Assignment: Pick out each line in these entries that contains the string "centrum".
--- START ---
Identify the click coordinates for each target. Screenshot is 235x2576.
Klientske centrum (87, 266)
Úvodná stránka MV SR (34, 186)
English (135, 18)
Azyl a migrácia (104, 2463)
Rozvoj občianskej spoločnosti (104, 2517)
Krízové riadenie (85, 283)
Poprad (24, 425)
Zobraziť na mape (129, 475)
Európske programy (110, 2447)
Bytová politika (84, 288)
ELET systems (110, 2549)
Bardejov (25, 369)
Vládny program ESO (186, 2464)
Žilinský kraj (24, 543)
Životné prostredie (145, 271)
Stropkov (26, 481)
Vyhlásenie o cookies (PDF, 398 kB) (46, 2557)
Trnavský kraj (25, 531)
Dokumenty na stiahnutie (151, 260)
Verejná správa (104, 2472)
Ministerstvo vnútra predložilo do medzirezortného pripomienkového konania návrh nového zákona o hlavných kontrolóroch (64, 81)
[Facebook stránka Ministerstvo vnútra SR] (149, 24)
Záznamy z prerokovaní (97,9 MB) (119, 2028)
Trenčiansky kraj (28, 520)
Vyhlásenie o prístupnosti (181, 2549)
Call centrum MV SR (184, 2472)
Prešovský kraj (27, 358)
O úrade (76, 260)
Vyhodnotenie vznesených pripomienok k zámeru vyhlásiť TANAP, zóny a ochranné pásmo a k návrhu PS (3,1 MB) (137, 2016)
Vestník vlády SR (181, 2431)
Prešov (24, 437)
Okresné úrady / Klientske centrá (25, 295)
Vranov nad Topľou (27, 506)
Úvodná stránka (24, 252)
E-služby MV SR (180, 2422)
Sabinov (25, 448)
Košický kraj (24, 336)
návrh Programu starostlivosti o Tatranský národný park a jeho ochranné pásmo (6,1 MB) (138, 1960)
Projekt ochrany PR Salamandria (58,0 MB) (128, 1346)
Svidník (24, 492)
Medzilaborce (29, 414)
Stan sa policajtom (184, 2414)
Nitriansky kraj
--- END ---
Reply:
Klientske centrum (87, 266)
Call centrum MV SR (184, 2472)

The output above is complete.